Whether you can see it or not, travel and tourism affects nearly every sector of industry. People who visit a destination––whether it be for leisure, business, or something in between––need a place to stay, to eat, to buy things, to entertain themselves, and infrastructure to make it all possible.
Travel and tourism enhances the quality of life within a destination—it fuels the economy by providing jobs, bringing in tax dollars for needed improvements on services and infrastructure (roads and hospitals, parks and parking structures, and even expanding flight routes for a given airline). Travel and tourism is one of the world’s largest exports and one of its largest employers.
So what happens to a destination when visitors stop visiting? In 2014, Atlantic City’s economy was dire. Its sinking casino economy resulted in nearly 14,000 jobs lost, sucking between $158 million and $376 million from their regional economy. And of course the implications of this decline in tourism has a trickle down effect: people lose jobs, money isn’t flowing into the economy, tax dollars aren’t being collected to maintain infrastructure, residents look elsewhere for work, resulting in a massive hit on the real estate market and elsewhere.
It’s no wonder that there’s such a strong motivation to ensure visitors continue visiting a destination. Much goes into this perpetual motion, with the help of event organizers, meeting planners, hotels, restaurants, and attractions—but what ties them all together and presents them in one beautiful package is the city’s DMO or CVB. The DMO or CVB operates as the city’s branded identity and facilitates marketing efforts to increase tourism growth, working together as a unified team to not only increase spend, but to also create a friendly and welcoming visitor experience.
In other words: DMOs and CVBs are the stitching that holds the fabric of the destination together.
Managing a destination’s social media community successfully boils down to leveraging resources. If you have a very small social budget, or none at all, you can still build a great fan base by developing a strategy and implementing it within your organization. The key is to encourage your audience to advocate for you, while at the same time, utilizing your members and partners for content.

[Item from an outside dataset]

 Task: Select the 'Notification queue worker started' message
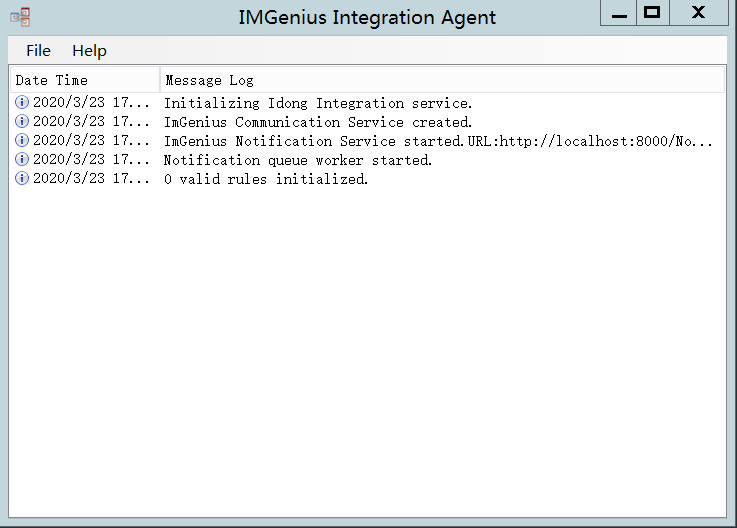(297, 160)
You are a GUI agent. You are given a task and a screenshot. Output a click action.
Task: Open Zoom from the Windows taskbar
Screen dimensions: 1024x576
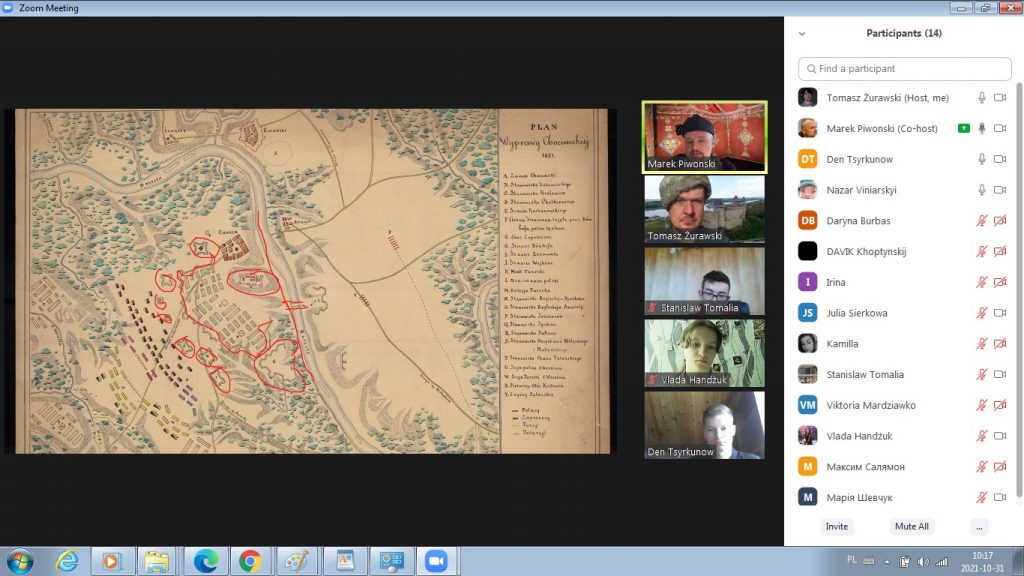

Asheville, North Carolina’s CVB is a prime example of a smaller destination leveraging their resources with partners and brand advocates to make their social media platforms shine. From contests that leverage user generated content into return trips, to blogger visits, to simple sharing and retweeting, Asheville’s CVB makes sure both its partners and visitors feel the love.
In my experience working at a small DMO, one trick to leveraging local advocates is to hold a workshop with your stakeholders and partners, and express to them the mission and the amount that can be accomplished by pooling resources. Teach them about the social media landscape and the relevant platforms for their business goals. Help them help you create engaging content and loyal brand advocates.
On the other hand, if your DMO is bursting at the seams and has the budget to go big, then, by all means, go big! Develop a social strategy that aligns your organization’s mission with its vision and let the social media pros lead your destination to success.
Las Vegas’ DMO, Visit Las Vegas, is a fabulous example of a destination using its budget to create an extravagant social media presence that’s right on par with the destination itself. They say everything is bigger in Texas, but everything is most certainly larger than life in Las Vegas, especially on social. From beautiful imagery and compelling content, Visit Las Vegas shines on its posts across all platforms.
Social media enables DMOs, both large and small, to reach their consumers and inspire travel. Make social media a priority in your marketing plans to ensure continued growth in your destination no matter your budget. You and your destination can’t afford not to.